:: What is expected ::
Output as a JSON list of strings, one string per line, the rows from the line with "Find the location" up to and including the line with "center [904, 465].", omitting blank lines and leaving out the pictures.

====== Task data ======

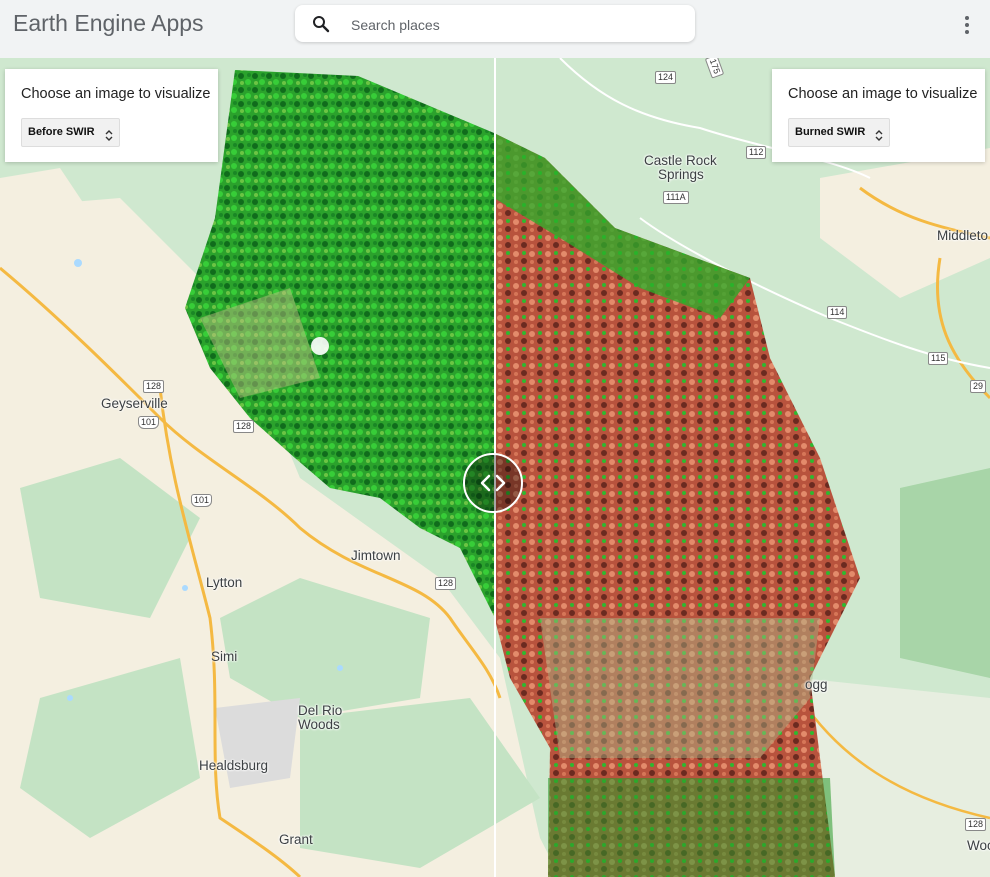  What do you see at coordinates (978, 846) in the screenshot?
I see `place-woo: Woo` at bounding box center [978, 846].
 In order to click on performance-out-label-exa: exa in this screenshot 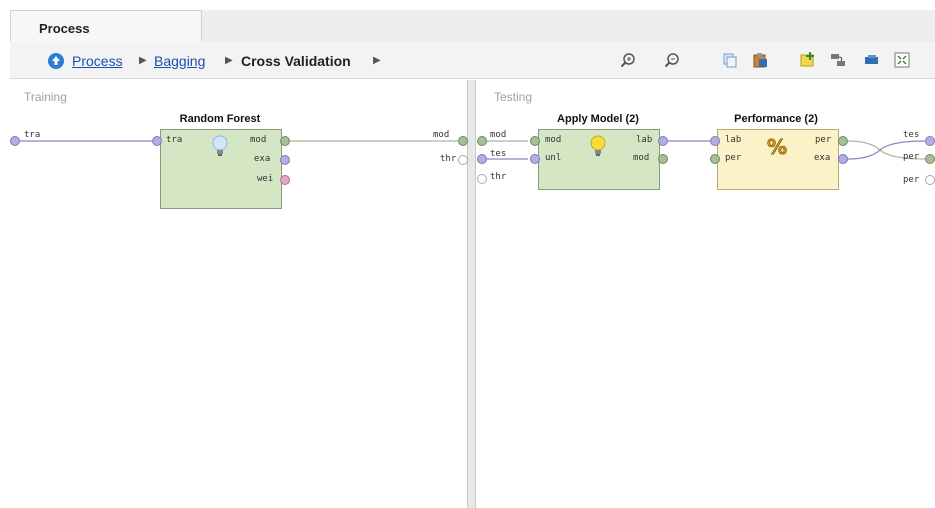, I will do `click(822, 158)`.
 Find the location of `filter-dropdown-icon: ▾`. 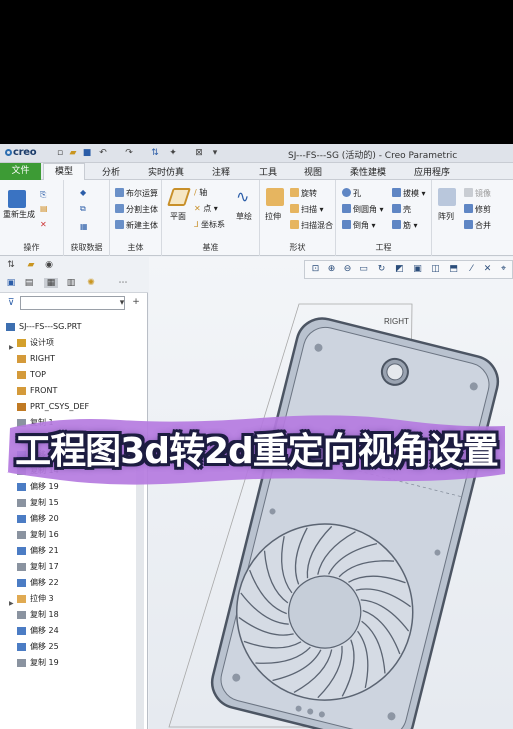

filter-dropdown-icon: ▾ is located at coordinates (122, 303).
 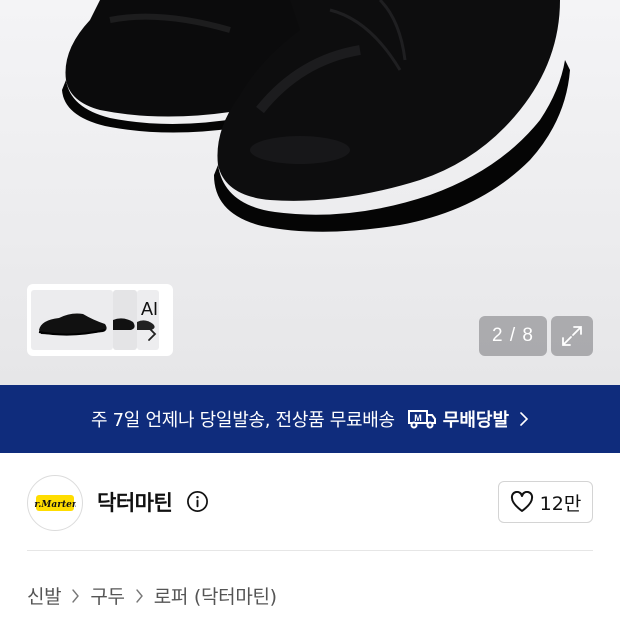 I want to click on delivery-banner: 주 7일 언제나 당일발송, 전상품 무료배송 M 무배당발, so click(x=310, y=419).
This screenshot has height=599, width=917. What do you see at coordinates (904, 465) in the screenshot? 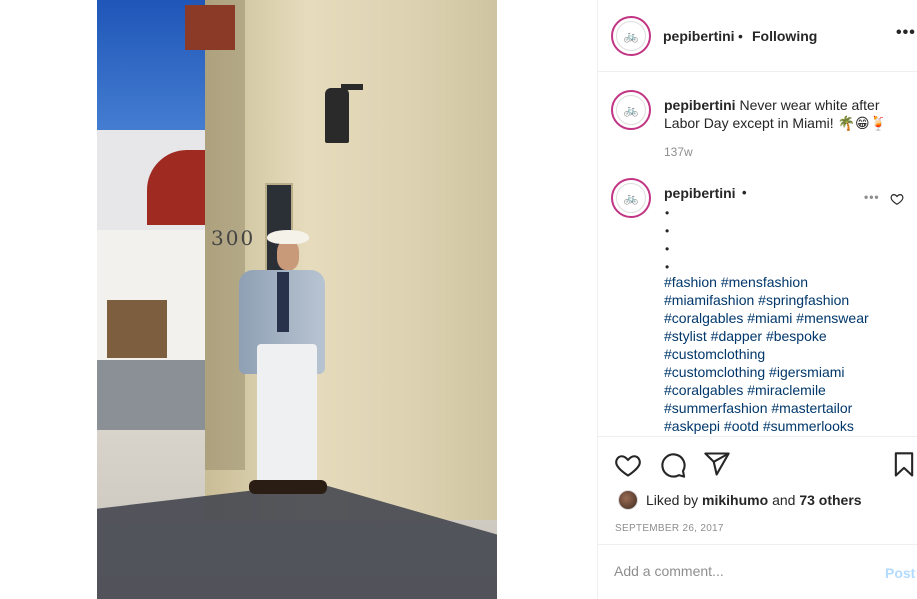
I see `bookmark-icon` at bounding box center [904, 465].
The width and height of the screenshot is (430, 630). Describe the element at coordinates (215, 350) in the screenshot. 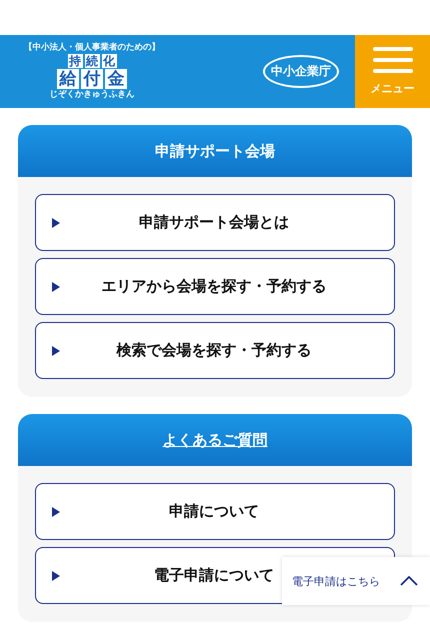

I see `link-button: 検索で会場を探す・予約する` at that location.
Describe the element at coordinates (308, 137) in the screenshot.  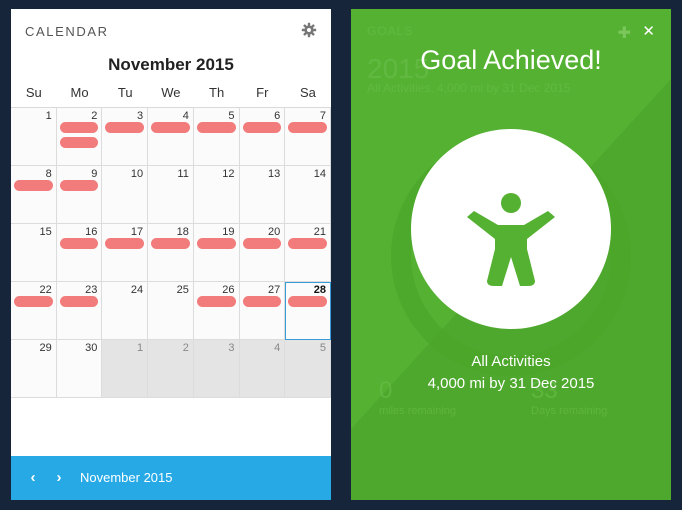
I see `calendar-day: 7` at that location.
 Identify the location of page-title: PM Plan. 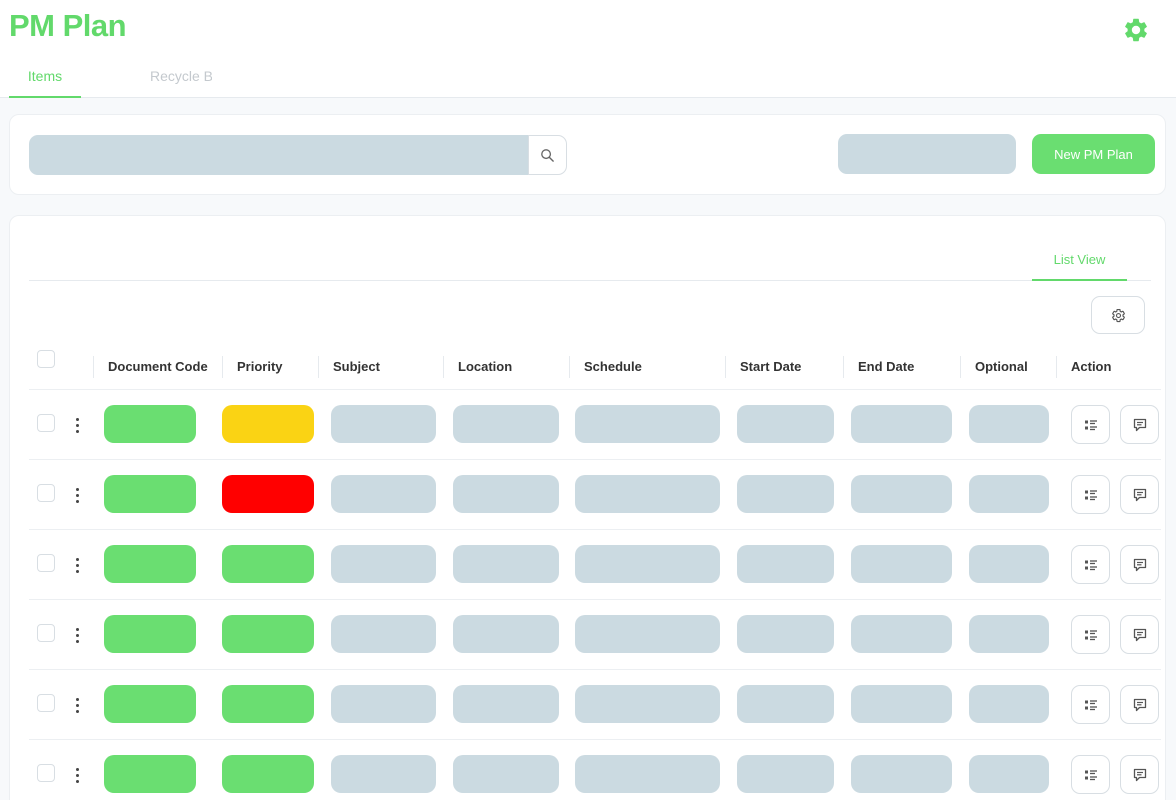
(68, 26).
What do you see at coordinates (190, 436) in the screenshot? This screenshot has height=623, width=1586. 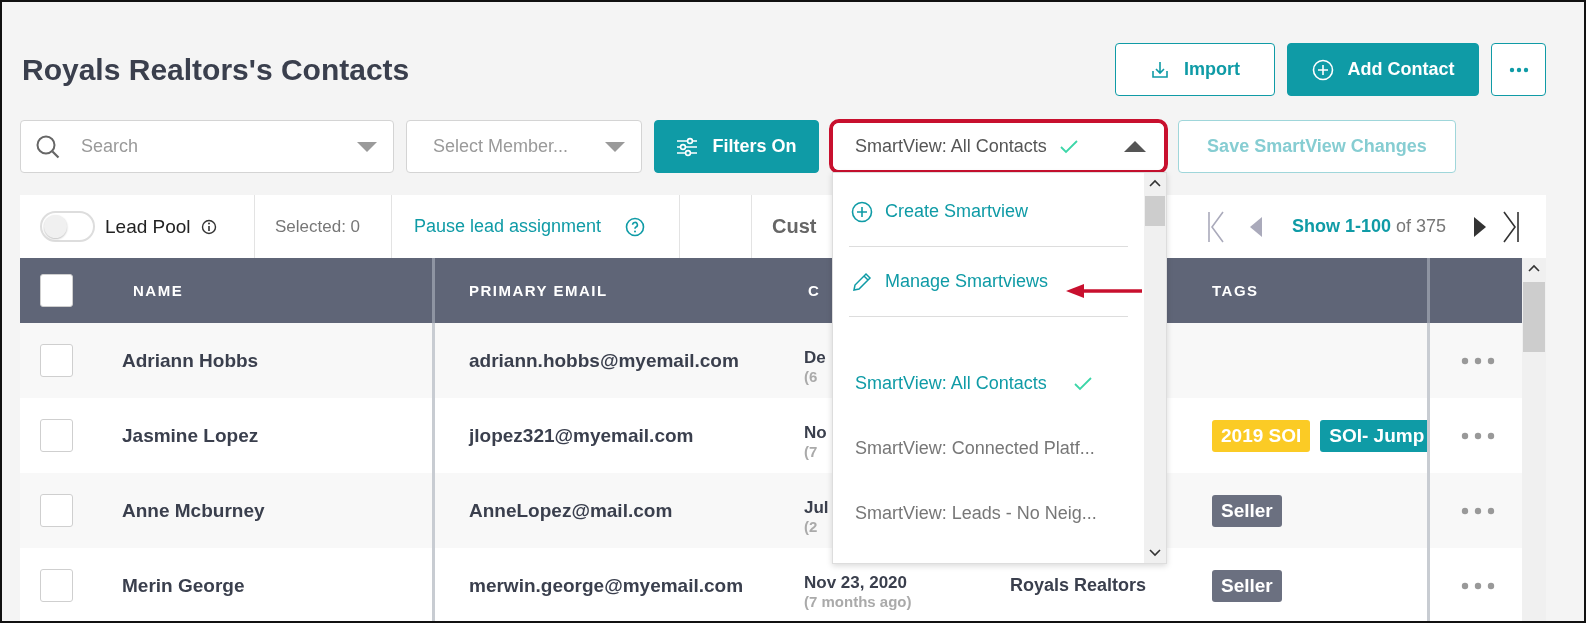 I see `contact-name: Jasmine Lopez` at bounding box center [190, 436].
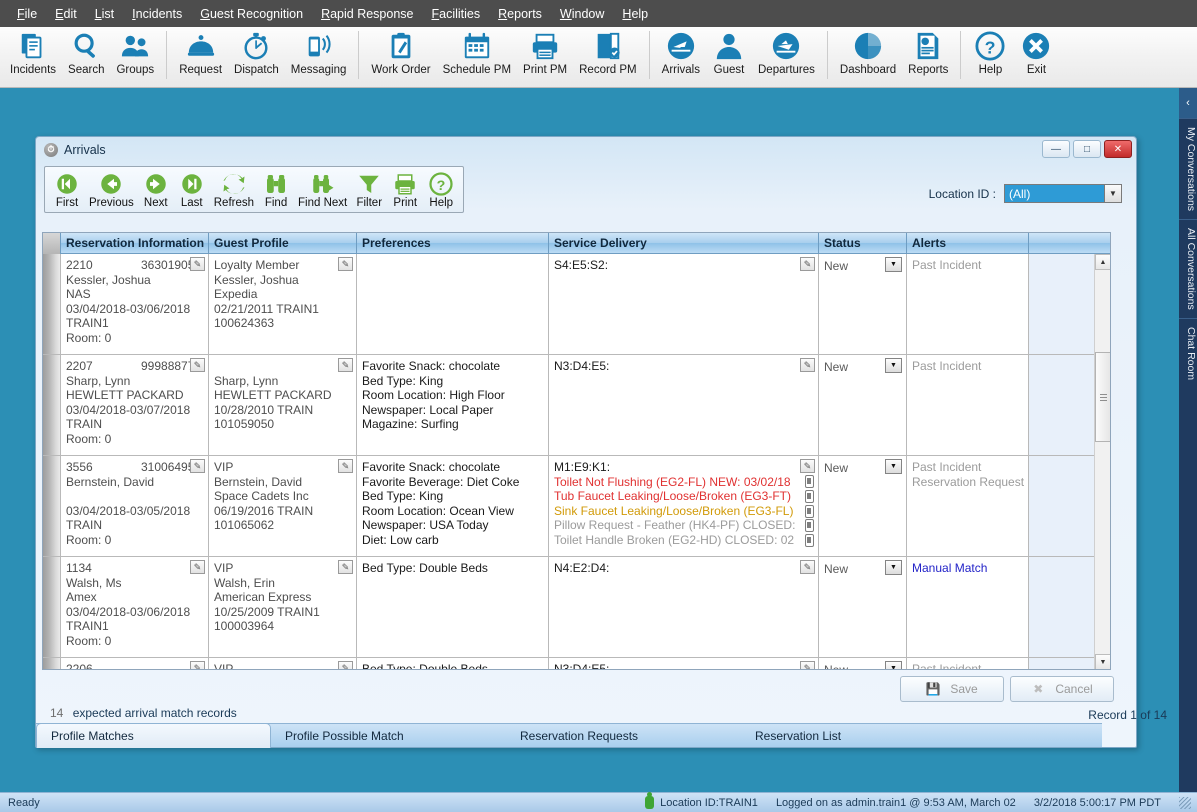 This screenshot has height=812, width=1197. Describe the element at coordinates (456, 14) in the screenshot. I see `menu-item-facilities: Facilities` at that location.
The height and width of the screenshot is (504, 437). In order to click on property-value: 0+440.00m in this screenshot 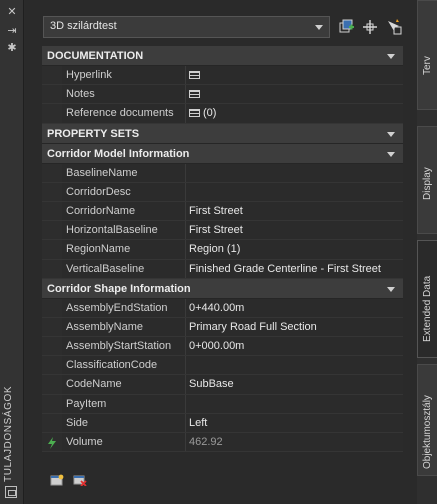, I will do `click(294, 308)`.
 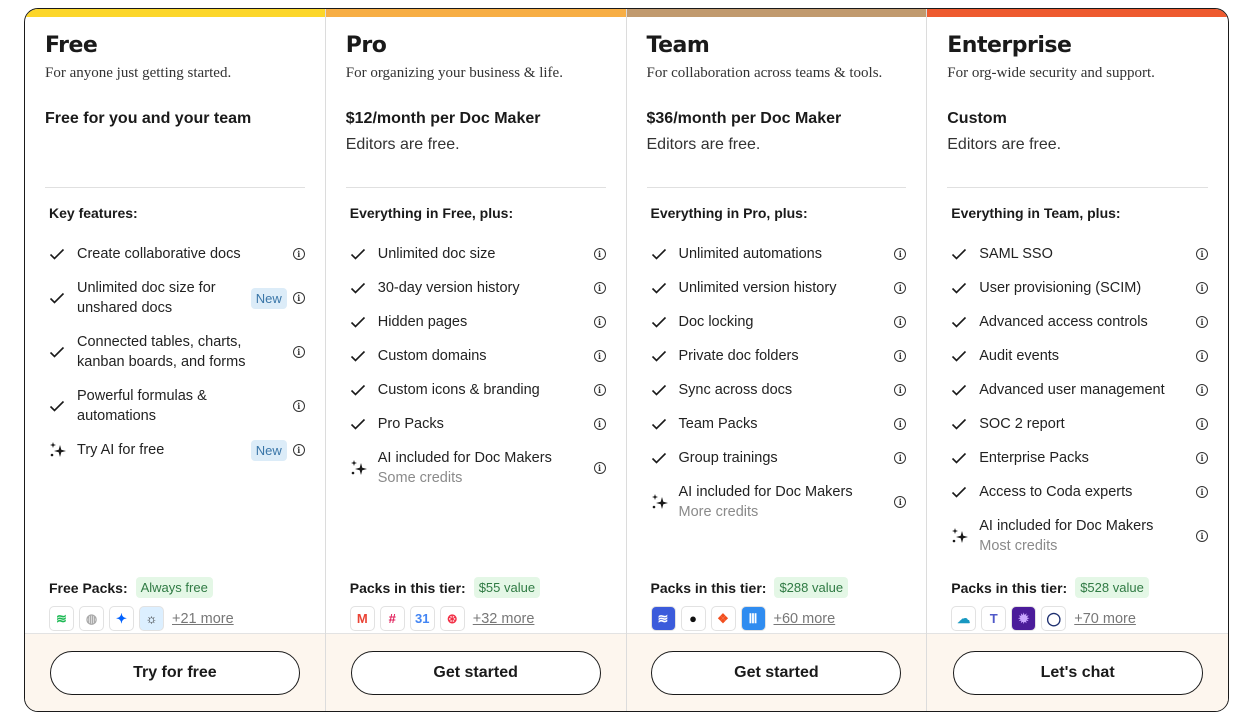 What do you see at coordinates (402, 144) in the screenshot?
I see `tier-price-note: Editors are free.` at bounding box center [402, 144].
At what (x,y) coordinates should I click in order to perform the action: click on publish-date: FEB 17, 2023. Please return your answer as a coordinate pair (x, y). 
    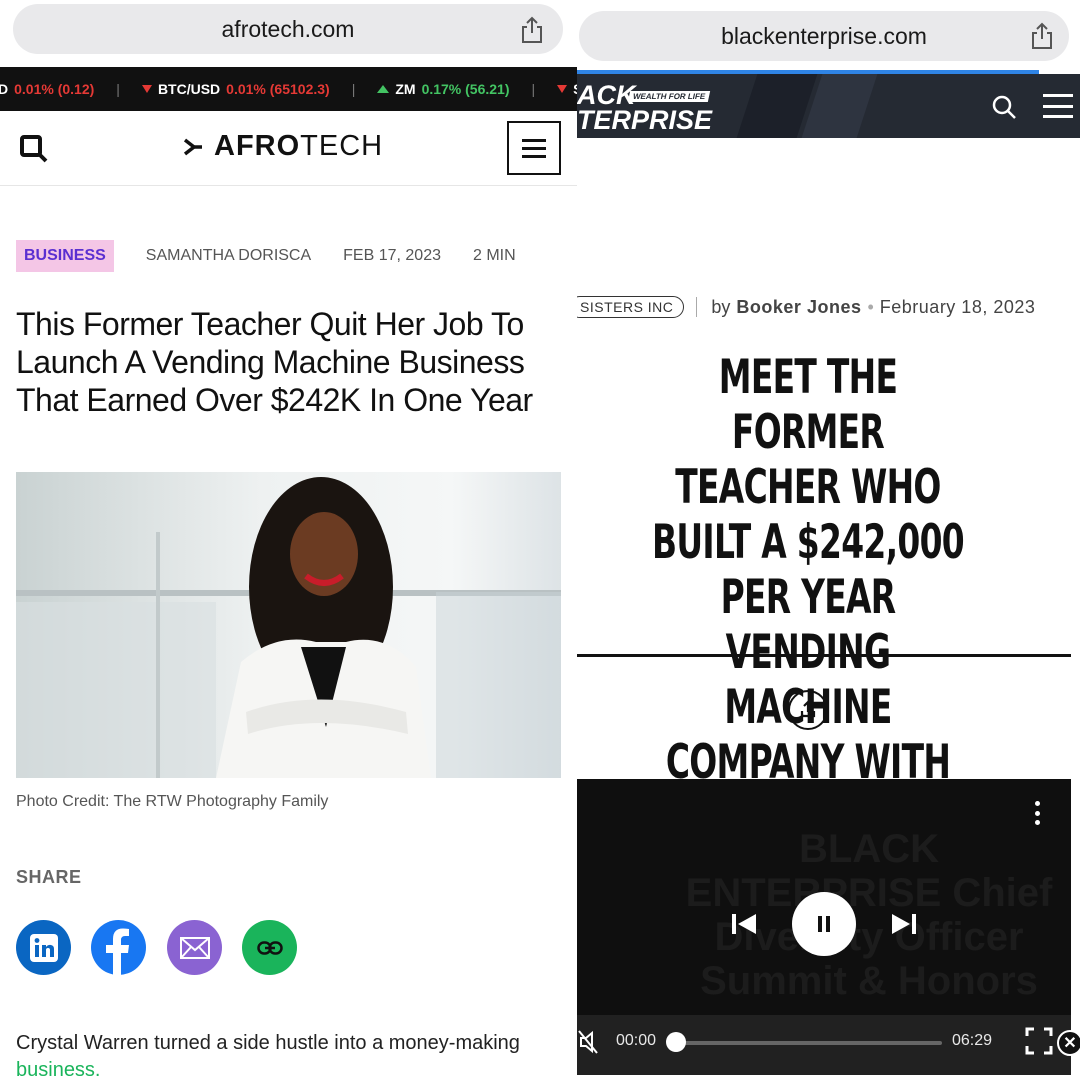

======

:: Answer to this task ::
[
  " Find the location of `filter-dropdown-icon: ▾`. ",
  "filter-dropdown-icon: ▾ is located at coordinates (122, 303).",
  "  I want to click on delivery-banner: 주 7일 언제나 당일발송, 전상품 무료배송 M 무배당발, so click(x=310, y=419).",
  "This screenshot has height=599, width=917. What do you see at coordinates (904, 465) in the screenshot? ",
  "I see `bookmark-icon` at bounding box center [904, 465]."
]